One way I handled this is for the presenter to raise an event (like Succeeded or something) that the view would subscribe to. When the presenter finished it's processing, it would raise the event, which would get handled by the View. In that handler, the view would redirect to the next page.
This way, the presenter doesn't need to know anything about pages or URLs or anything. It just knows when it has completed its task and lets the view know by raising an event. You can raise different events if the presenter succeeded or failed, in case you need to redirect to different places.
I do not know whether it is the most correct way, conceptually.
But what I did in my last MVP-applications, is create a wrapper around HttpContext.Current which I called HttpRedirector.
I also created a dummy redirector for testing purposes. Both keep track of the last redirected url, so that I can check in my unit tests that the redirect actually happened when I call a method on my controller/presenter. With an IOC-container I am able to switch the implementation of IRedirector based on the environment (production/test).
The way we do it works nicely once some ground work is laid. I'm sure there are several ways to skin a cat though. (Who skins cats anyway. Cats are cute and cuddly!)
First, this will only work on the ASP.Net compiled Web Projects, not Websites.
Each page should inherit from a custom abstract base class which looks something like this:
public abstract class PageBase : Page
{
private static string _baseUrl = "/";
public static string BaseUrl
{
get { return _baseUrl; }
set { _baseUrl = value; }
}
protected static string BuildUrl(string basePath)
{
if( !string.IsNullOrEmpty(basePath) && basePath.StartsWith("~/"))
{
basePath = basePath.replace("~/", BaseUrl);
}
return basePath;
}
protected static string LoadView(string path)
{
Response.Redirect(path);
}
}
Each page also implements a page-specific interface.
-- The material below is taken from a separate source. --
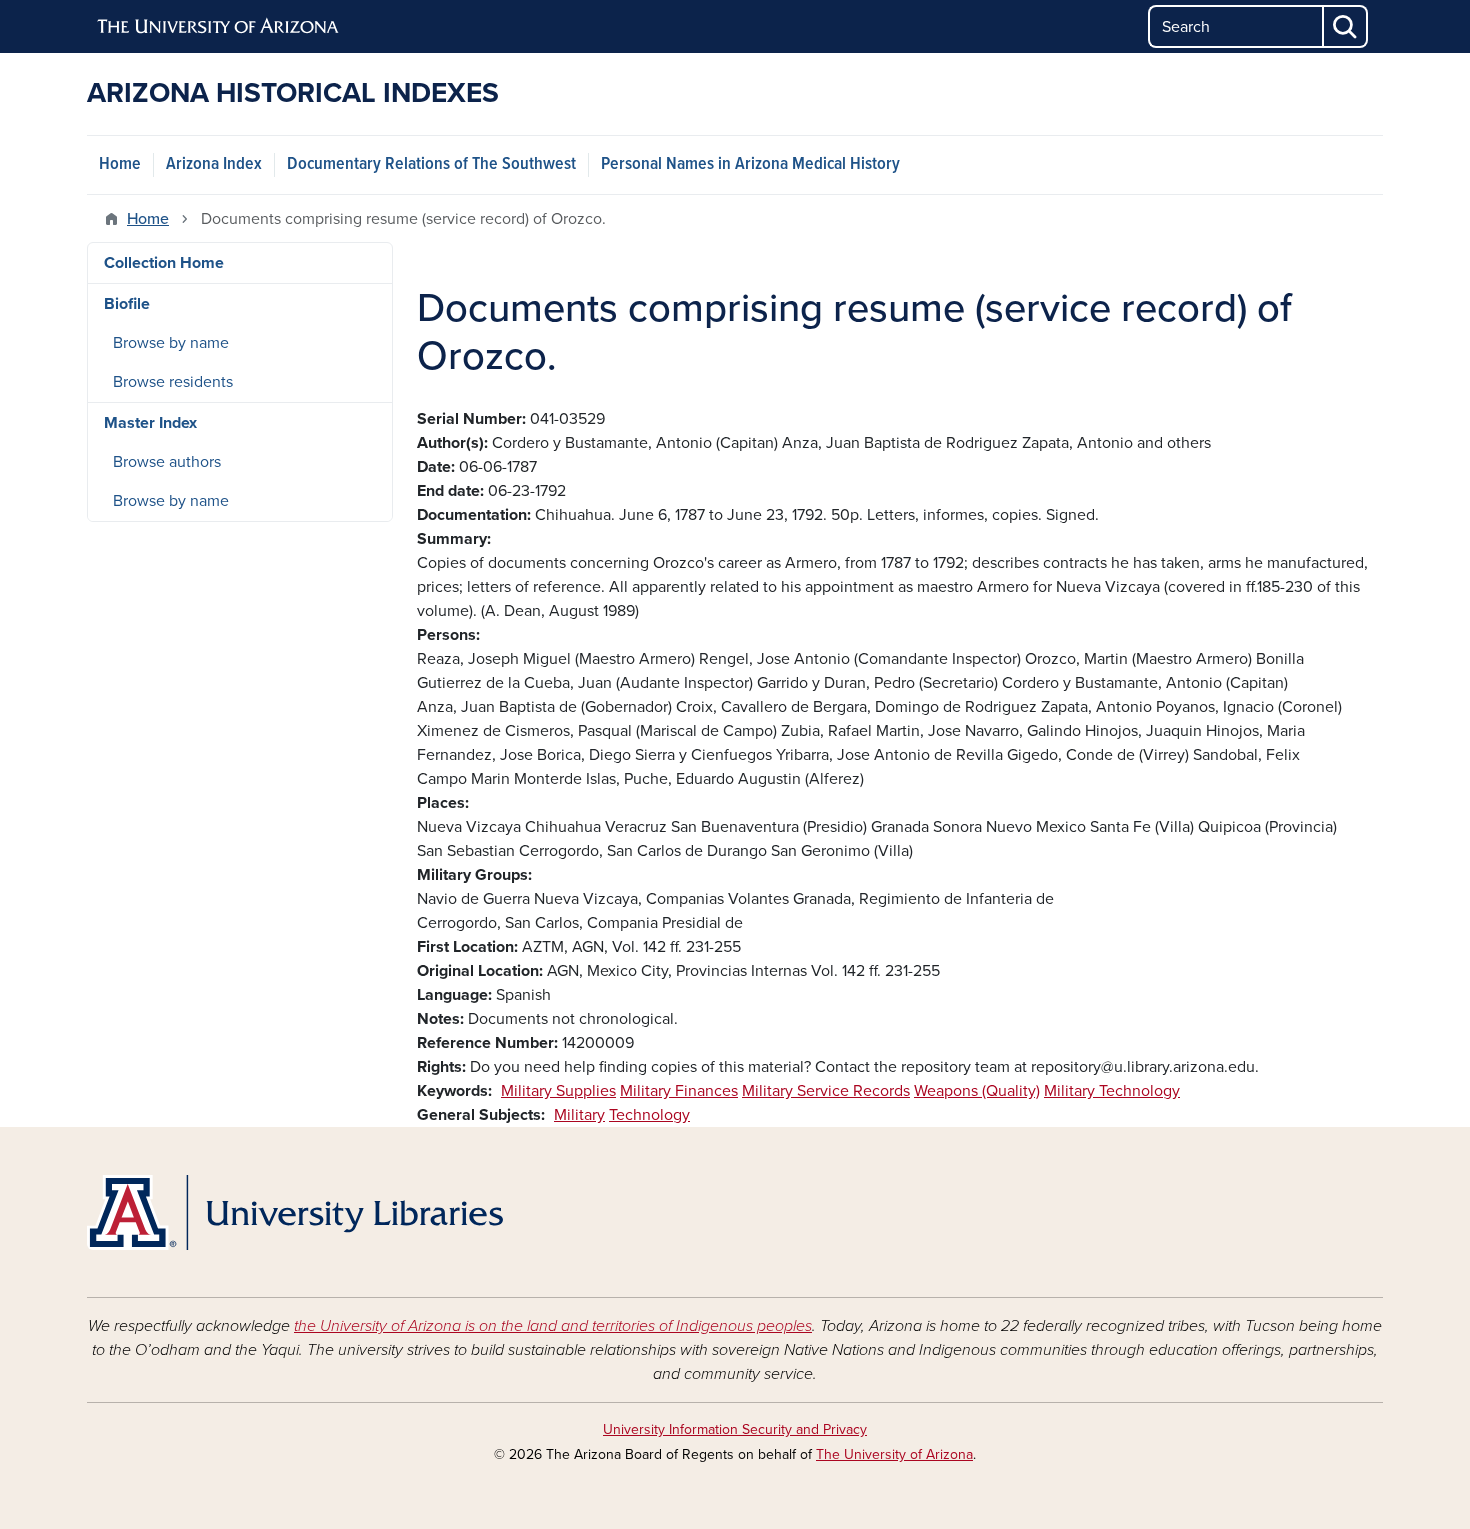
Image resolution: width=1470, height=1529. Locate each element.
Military (579, 1115)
Each page-specific interface also inherits from a base interface:
public interface IPageBase()
{
void LoadView(string path);
}
Then it's a matter of each page defining it's own version of BaseUrl. You might want to account for querystrings/path encryption/etc.
Finally, any of your presenters (which should be referencing the page-specific interfaces) can grab the static BuildUrl() on a desired page to view and then call LoadView() with the returned path.
It depends how generic your presenters are. If your presenters are totally UI agnostic (can be reused between WinForms and WebForms) then you'll have to abstract the redirection operation. In WebForms, the redirection operation would be implemented in the view by a Response.Redirect. In WinForms, (I disclaim lots of experience with WinForms) my guess is that it would be implemented by SomeForm.Show.
One simple, off-the-top-of-my-head option would be to include in the view's interface a ShowViewX() method. You can have one for each form the view could logically redirect to. Alternatively, the view can implement an interface method like Show(ConnectedViews) where ConnectedViews is an enum that includes a value for each of the views that can be "redirected" to from a particular view. This enum would live at the presenter level.
The above approaches are specific to view-presenter pairs. You could instead implement it as a system-wide thing. The logic would be similar to above, implemented in the base view and presenter. There would be a ShowView__() for each form, or a Show(Views) method where Views is an enum of all forms.
It's a toss-up between encapsulation and DRY-ness.